Jacob Zuma. Picture: REUTERS
Jacob Zuma. Picture: REUTERS

Every time President Jacob Zuma does something momentous, like reshuffle his Cabinet, the overwhelming response is that things can’t get any worse. But we have come to learn that they can and — as happened on Tuesday — they just did. The appointment of David Mahlobo, the singularly untalented "intelligence minister", as the new minister of energy is one of these moments.

After the appointment of Faith Muthambi, who first presided over the destruction of the SABC and who now holds the delicate matter of the public service wage bill in her hands, and that of Mosebenzi Zwane, who as mining minister has rendered the mining sector uninvestible, there was a sense that we had reached the bottom.

But Mahlobo’s appointment and that of his replacement, Bongani Bongo, plumb new depths of cynicism and self-interest on the part of Zuma.

First, this time round Zuma consulted none of the other officials in the ANC top six, making full use of his presidential powers without reference to the collective leadership that was once such an important element of ANC political practice. That has been completely disposed of now.

Second, it is clear that Mahlobo — not known for his sophistication but known mostly for his loyalty — has been put in the energy portfolio to drive home the deals that the president wants landed.

Top of the list is the nuclear procurement. In the past few weeks, the pro-nuclear lobby has tried to send out signals to the market that the deal is still on. The announcement of the approval of the Koeberg site — not really a material factor at this point — has been well publicised and advertised in a sign of faith that nuclear energy is still on track.

This is important for Zuma. Although he has failed in what he set out to do when he began his second term in 2009 — build 9.6GW of nuclear power and a fleet of six to eight reactors — it is vital that he demonstrate to his Russian counterpart that at least the foundation for one new power plant has been put in place.

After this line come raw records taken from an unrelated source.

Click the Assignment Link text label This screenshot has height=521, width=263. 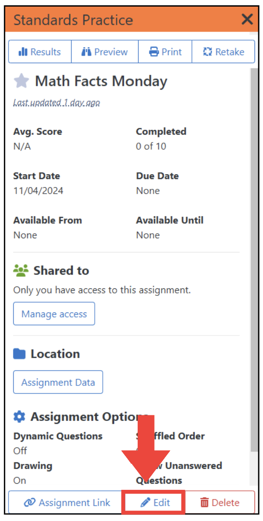pos(74,503)
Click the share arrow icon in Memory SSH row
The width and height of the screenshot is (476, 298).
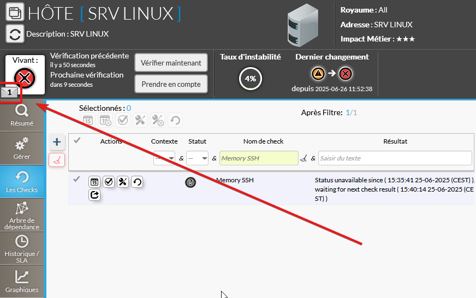[94, 194]
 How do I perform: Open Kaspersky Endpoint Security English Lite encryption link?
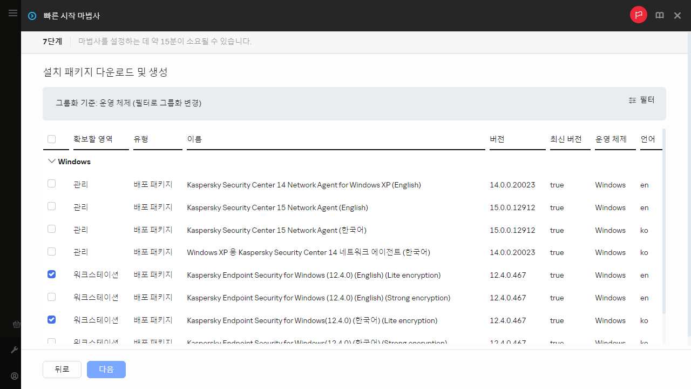(314, 275)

There are several other deals in the energy space. Most notable is September’s agreement with Russia’s Rosgeo to drill wells into the seabed off the South African coast at a cost of $400m, earning the right to sell billions of dollars of gas. As it happens, Mahlobo was there at the signing and there is talk of a black economic empowerment consortium that will get a free carry in the deal.

Bongo’s appointment is just as venal. Like Mahlobo, Bongo has no track record. His only remarkable achievement is loyalty to Mahlobo. In effect, this makes Mahlobo minister of energy and intelligence at the same time.

Two other things were notable about the reshuffle. First is the dropping of Blade Nzimande from the Cabinet. This has been a long time coming, with Nzimande and Zuma now open political enemies. As such, Nzimande’s removal doesn’t illustrate anything new. The ANC and the South African Communist Party are now at loggerheads in the ANC’s factional fight.

Second is Zuma’s decision not to appoint Nkosazana Dlamini-Zuma to the Cabinet. Many observers had believed that this would be the prime objective of his next reshuffle. As a result, her nonappointment has been interpreted to mean that Zuma has lost faith in her as his presidential pick for the ANC. This is a bit of stretch of interpretation. It makes no sense to appoint Dlamini-Zuma to a government post right now when for the next two months it is imperative for Zuma’s own succession plan that she is on the ground full-time campaigning.

More than ever before, the reshuffle was not about governing at all. It was about Jacob Zuma satisfying his immediate needs to the detriment of all around him.